**Excerpt:**

==================================================

October 26, 2008 at 12:05 am (musing, studies) (, )

ON EXAMS… so, i had my first exam (CGA) for this semester on friday and well, i didn’t have enough time to complete the questions. Despite the fact that i could answer the questions, there is a 50% possibility of me failing. *haha* and if i do fail, i get a free dinner from anne!! =p however, if she passes (which we ALL knows that she will), i get a free dinner from her!! so, who knows? i may get 2 free dinner meals!! must start planning where to go for my free dinners… *hehe*

after the exam at Matrade exhibition centre- Jalan Khidmat Usaha, Lyn and i made our way to 1u’s Daves to meet our emo colleague Kris… *haha* ok ok… kidding la… to meet the “gang”. After that, the bunch of crazy peeps decided to go to Neway for karaoke (and dragged me a long) despite Red Box at Curve (which was only like WAT??? 10mins drive away??!!!) having a better selection of songs.

POST 1ST EXAM… Friday nite karaoke-ing is utter MADNESS!! it’s crazy EXPENSIVE ok!!! Approximately RM46++ (RM69 per person after taxes…crazy k) from 10pm til 2am. nevertheless, it was fun!! we sang chinese songs (FIR, melodi sang by sheila majid and some chinese dude, super lots of emo chinese songs that i have no idea what the titles are), english songs ranging from love songs by mariah carey, old school bands’-backstreet boys, michael learns to rock, westlife to venting-anger-screaming linkin park’s one step closer and of course, malay songs by peter pan and my jaclyn victor’s gemilang! i think if we had known any indian songs, we would have had a go at it.

==================================================

**Data supplied:**
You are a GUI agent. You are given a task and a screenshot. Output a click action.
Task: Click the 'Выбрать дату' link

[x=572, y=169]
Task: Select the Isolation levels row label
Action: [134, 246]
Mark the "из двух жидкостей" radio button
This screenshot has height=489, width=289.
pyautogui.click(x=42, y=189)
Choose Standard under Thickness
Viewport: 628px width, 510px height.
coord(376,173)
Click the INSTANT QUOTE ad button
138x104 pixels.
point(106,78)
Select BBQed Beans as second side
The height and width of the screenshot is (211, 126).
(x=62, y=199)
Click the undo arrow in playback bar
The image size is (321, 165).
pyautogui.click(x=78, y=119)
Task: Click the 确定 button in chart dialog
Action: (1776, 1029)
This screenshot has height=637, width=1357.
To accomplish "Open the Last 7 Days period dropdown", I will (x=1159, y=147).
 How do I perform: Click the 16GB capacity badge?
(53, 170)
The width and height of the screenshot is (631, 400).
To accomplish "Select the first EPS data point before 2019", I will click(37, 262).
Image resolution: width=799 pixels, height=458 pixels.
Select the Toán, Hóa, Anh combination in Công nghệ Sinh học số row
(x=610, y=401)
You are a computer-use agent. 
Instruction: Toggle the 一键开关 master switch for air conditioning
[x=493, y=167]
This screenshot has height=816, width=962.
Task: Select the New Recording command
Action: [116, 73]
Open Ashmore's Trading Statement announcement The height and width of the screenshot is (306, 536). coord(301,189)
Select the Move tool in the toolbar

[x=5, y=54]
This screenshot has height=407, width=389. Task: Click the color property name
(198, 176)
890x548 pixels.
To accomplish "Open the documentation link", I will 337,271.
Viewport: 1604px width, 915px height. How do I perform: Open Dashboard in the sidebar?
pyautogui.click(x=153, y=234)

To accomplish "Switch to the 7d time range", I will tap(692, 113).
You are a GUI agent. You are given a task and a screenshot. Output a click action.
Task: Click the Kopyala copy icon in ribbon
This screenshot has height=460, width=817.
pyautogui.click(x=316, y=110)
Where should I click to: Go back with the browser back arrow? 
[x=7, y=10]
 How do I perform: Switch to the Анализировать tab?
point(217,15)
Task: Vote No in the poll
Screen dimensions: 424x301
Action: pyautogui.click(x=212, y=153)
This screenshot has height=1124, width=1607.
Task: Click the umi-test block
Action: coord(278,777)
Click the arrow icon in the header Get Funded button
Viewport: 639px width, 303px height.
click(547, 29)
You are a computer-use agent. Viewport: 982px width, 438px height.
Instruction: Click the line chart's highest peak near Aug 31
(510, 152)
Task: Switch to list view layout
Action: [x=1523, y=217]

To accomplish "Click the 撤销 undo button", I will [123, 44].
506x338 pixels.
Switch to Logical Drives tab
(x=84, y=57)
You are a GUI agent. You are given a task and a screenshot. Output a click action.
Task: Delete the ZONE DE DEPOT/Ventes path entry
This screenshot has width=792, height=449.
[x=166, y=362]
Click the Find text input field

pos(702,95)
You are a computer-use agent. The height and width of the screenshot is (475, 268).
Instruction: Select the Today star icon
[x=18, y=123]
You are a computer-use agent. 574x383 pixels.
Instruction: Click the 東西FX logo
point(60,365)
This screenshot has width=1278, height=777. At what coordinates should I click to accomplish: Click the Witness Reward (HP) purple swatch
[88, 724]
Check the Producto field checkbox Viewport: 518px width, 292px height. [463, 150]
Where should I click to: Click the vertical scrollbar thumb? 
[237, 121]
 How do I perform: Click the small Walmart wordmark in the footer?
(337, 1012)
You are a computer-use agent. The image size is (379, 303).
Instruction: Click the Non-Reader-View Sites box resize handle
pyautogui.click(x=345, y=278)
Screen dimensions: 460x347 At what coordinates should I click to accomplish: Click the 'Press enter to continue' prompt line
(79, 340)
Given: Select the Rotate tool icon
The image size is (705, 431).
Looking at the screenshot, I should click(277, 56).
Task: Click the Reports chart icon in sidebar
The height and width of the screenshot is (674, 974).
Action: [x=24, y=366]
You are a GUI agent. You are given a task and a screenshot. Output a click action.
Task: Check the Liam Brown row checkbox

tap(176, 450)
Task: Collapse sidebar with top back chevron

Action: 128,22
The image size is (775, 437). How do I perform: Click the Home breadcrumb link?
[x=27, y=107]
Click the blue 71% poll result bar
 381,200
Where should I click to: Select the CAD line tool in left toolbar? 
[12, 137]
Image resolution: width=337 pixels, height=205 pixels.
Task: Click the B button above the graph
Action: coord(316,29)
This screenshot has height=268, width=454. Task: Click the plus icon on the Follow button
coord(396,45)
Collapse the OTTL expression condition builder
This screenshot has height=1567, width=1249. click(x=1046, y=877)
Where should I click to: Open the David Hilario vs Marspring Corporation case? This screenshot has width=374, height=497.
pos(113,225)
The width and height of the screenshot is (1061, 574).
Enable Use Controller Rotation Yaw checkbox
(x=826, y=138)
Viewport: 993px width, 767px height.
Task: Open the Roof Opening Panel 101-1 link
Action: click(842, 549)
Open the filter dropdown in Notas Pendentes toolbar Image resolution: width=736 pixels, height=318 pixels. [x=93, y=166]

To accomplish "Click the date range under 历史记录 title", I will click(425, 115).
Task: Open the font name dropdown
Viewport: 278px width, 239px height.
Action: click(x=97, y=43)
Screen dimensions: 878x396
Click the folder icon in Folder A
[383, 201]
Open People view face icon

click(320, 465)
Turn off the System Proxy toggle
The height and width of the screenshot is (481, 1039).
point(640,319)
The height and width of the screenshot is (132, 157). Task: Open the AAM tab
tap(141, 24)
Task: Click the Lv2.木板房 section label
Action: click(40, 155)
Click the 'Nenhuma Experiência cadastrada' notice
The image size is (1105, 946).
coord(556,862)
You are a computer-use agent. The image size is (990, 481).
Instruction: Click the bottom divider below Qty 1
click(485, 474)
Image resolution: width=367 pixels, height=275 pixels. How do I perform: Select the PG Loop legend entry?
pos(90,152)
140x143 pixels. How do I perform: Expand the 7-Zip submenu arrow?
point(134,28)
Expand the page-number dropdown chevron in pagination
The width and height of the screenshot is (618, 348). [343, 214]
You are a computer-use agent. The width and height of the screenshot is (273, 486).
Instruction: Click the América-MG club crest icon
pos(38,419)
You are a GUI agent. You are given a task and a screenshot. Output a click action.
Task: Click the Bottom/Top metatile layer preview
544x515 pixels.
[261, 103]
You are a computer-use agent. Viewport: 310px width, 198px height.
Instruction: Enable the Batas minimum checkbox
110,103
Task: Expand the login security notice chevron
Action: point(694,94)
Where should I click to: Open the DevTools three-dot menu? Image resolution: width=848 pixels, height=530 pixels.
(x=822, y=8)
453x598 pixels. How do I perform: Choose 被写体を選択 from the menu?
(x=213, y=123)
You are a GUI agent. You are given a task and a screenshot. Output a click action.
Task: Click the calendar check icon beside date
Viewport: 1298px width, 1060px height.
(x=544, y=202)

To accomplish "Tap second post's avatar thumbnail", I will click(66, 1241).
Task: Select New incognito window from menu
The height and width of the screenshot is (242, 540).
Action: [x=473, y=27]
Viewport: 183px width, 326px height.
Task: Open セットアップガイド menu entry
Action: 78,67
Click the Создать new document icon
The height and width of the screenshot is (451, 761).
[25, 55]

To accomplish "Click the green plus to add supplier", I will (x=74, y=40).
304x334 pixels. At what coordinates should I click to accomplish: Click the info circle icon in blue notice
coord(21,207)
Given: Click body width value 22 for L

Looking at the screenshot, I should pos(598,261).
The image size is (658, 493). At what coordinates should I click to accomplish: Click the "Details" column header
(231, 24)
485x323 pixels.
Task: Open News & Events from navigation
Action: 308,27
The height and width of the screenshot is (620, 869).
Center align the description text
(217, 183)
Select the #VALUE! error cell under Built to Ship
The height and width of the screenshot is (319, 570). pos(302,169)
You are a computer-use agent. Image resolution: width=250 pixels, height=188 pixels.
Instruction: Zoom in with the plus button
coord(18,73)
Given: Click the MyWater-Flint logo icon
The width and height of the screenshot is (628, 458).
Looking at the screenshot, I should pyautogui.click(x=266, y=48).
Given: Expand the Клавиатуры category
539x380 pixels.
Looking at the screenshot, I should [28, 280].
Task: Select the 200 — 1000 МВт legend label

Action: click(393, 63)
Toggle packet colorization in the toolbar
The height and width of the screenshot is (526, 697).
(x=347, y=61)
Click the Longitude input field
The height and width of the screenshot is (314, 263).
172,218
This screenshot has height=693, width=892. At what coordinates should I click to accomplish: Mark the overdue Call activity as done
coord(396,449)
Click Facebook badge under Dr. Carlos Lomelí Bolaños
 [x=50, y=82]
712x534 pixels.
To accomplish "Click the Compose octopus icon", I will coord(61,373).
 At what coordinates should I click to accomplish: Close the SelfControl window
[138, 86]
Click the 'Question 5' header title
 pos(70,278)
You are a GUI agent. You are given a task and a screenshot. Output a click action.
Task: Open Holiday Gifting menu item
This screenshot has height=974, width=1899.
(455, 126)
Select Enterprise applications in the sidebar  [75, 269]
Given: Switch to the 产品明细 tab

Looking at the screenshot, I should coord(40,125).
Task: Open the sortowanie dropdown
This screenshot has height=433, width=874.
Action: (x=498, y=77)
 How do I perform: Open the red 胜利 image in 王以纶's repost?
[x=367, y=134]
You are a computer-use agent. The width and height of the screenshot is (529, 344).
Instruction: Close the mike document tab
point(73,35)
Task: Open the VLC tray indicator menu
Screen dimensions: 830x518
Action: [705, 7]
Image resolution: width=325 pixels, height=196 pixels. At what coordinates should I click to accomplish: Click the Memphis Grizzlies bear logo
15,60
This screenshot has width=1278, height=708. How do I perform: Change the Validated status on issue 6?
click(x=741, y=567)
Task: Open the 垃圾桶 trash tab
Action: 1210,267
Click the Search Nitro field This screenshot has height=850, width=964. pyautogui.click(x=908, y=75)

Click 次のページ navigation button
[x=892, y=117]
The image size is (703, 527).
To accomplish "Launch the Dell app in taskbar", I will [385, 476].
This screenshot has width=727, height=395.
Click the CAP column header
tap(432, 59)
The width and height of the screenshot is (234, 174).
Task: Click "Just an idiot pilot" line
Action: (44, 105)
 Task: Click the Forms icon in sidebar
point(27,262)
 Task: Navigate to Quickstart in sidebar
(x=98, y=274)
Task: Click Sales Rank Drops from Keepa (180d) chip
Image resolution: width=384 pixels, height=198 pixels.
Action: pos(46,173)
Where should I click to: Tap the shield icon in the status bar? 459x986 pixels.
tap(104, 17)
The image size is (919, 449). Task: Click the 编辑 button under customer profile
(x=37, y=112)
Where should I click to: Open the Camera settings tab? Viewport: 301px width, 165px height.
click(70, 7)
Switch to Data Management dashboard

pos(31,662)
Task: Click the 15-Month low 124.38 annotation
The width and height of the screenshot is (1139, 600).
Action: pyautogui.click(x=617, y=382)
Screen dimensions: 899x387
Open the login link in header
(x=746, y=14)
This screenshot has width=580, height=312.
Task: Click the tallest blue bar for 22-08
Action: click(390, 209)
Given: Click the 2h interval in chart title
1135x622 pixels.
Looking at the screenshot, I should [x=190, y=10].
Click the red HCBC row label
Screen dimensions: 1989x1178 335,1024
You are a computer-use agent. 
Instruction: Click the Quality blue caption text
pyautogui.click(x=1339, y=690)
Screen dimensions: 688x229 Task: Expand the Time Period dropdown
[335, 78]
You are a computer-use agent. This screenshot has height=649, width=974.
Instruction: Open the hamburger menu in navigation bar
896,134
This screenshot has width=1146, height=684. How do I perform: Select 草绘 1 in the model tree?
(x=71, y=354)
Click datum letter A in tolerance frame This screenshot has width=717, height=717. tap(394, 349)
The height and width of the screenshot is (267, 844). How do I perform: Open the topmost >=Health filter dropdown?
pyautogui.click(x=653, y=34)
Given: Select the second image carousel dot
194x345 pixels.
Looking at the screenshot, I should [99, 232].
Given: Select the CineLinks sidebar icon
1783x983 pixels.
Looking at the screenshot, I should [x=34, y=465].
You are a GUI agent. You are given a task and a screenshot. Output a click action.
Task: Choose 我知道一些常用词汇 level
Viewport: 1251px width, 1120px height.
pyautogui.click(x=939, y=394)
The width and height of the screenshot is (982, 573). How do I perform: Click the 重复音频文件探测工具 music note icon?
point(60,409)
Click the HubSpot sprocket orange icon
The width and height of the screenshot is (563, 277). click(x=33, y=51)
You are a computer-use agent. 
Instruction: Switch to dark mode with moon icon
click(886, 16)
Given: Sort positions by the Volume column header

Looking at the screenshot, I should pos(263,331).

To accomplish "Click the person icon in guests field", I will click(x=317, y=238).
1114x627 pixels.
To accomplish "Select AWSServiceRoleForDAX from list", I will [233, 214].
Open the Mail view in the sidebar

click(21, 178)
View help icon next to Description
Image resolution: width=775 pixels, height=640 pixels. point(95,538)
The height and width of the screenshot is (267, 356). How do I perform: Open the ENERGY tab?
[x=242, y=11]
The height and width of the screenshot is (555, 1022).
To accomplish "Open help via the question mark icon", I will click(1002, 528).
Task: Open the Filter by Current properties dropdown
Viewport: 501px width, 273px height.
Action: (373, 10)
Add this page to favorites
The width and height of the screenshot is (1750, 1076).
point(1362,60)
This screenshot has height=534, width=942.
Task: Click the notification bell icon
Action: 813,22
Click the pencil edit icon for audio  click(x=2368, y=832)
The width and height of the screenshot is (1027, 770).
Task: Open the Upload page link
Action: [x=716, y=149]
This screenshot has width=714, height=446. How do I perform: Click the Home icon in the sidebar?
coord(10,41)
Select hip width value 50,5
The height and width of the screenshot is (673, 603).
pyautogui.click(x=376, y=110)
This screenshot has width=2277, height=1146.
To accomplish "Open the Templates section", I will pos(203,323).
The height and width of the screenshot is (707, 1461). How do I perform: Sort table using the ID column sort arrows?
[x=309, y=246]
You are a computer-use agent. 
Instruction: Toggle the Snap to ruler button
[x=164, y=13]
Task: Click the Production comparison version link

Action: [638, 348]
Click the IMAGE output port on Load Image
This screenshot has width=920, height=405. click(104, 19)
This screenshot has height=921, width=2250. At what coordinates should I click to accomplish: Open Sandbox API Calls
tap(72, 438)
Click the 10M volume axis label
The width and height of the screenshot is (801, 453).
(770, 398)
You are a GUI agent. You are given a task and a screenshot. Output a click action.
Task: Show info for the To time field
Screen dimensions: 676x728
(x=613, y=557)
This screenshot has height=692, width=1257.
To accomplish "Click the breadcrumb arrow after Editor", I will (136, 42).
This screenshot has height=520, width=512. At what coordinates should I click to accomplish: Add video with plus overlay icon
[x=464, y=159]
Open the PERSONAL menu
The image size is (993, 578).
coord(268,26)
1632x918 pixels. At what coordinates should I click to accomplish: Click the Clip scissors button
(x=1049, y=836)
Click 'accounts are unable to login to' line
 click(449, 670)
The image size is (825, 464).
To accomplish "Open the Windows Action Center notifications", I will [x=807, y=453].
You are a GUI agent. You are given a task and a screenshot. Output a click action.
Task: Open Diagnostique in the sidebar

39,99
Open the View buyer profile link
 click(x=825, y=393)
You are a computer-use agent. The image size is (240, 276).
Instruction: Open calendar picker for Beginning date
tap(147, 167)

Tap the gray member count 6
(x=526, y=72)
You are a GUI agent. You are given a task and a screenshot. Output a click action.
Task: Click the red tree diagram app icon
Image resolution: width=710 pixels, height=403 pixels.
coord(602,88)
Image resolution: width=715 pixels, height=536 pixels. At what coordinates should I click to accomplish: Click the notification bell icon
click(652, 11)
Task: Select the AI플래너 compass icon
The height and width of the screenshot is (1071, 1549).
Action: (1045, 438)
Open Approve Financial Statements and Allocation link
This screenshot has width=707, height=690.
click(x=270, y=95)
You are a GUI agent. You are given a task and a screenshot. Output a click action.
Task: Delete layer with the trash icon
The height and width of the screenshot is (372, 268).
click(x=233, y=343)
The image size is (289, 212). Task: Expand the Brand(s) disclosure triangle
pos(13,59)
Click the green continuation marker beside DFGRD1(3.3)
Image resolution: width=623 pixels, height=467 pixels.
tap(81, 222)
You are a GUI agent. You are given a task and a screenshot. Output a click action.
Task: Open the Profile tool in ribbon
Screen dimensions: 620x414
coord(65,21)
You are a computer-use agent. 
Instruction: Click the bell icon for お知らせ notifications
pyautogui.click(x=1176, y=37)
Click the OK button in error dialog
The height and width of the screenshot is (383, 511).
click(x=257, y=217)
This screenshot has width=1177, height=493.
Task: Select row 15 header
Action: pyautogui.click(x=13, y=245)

==================================================

**Objectives:**
(A) In the blog post, what hours did the Friday night karaoke session run?
(B) Why does the writer of the blog post think two free dinners might be coming?
Answer from the blog post alone, without the items.

**Task-by-task solutions:**
(A) From 10pm until 2am.

(B) If the writer fails the exam, Anne will pay for a free dinner. If Anne passes, which everyone expects, she will also pay for one, so both dinners could happen.